**Task details**
The output should contain the listing word for word and no pictures.

**Records to use**
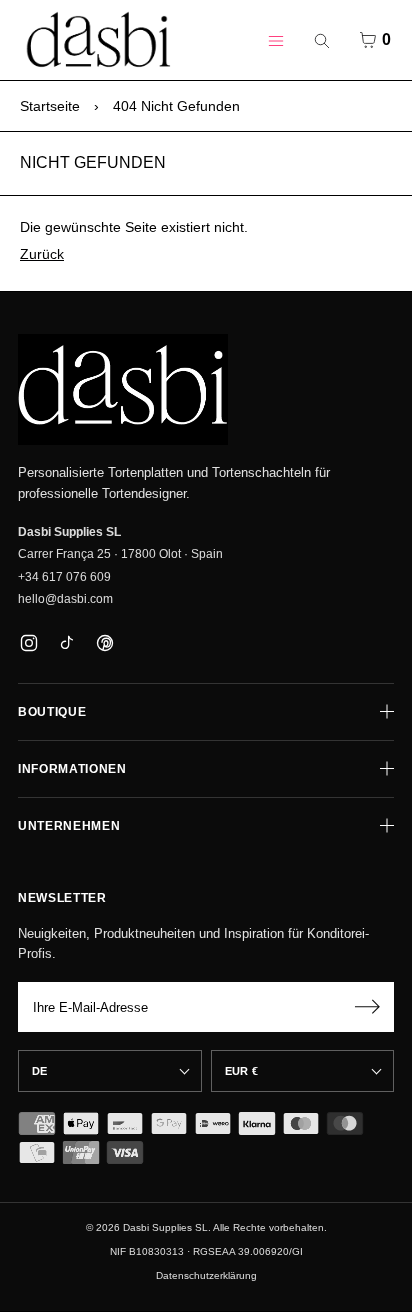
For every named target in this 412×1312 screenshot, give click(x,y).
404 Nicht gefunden (176, 106)
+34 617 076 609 (64, 577)
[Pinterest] (104, 642)
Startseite (50, 106)
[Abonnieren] (367, 1007)
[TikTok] (66, 642)
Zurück (42, 254)
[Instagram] (28, 642)
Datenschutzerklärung (206, 1275)
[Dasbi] (123, 390)
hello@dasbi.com (65, 599)
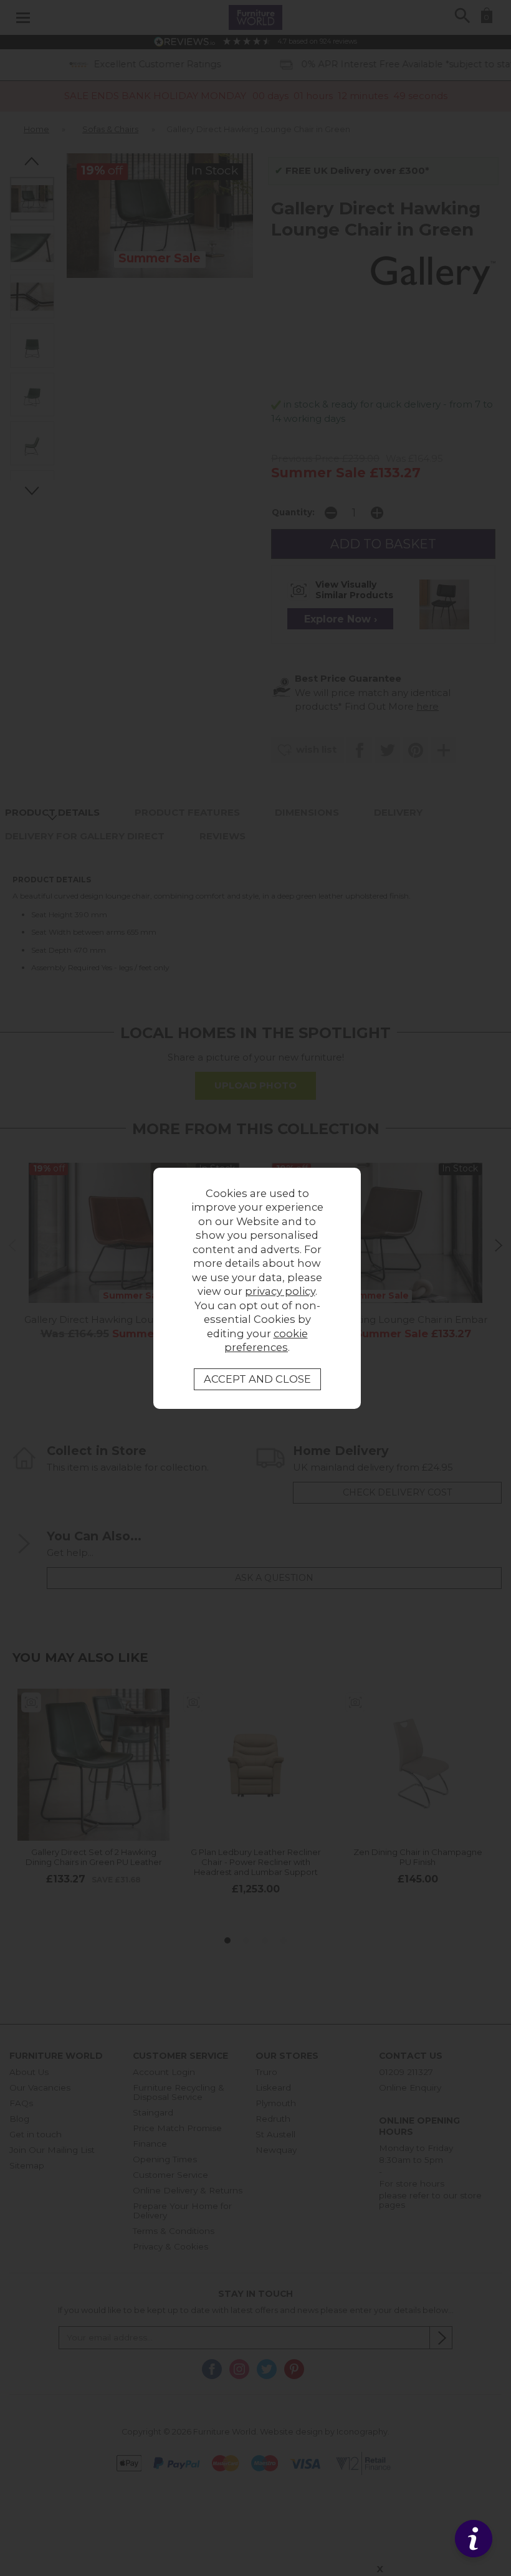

**Reply**
For every named target in this 412×1312 screenshot, give click(x,y).
404 Nicht gefunden (176, 106)
+34 617 076 609 (64, 577)
[Pinterest] (104, 642)
Startseite (50, 106)
[Abonnieren] (367, 1007)
[TikTok] (66, 642)
Zurück (42, 254)
[Instagram] (28, 642)
Datenschutzerklärung (206, 1275)
[Dasbi] (123, 390)
hello@dasbi.com (65, 599)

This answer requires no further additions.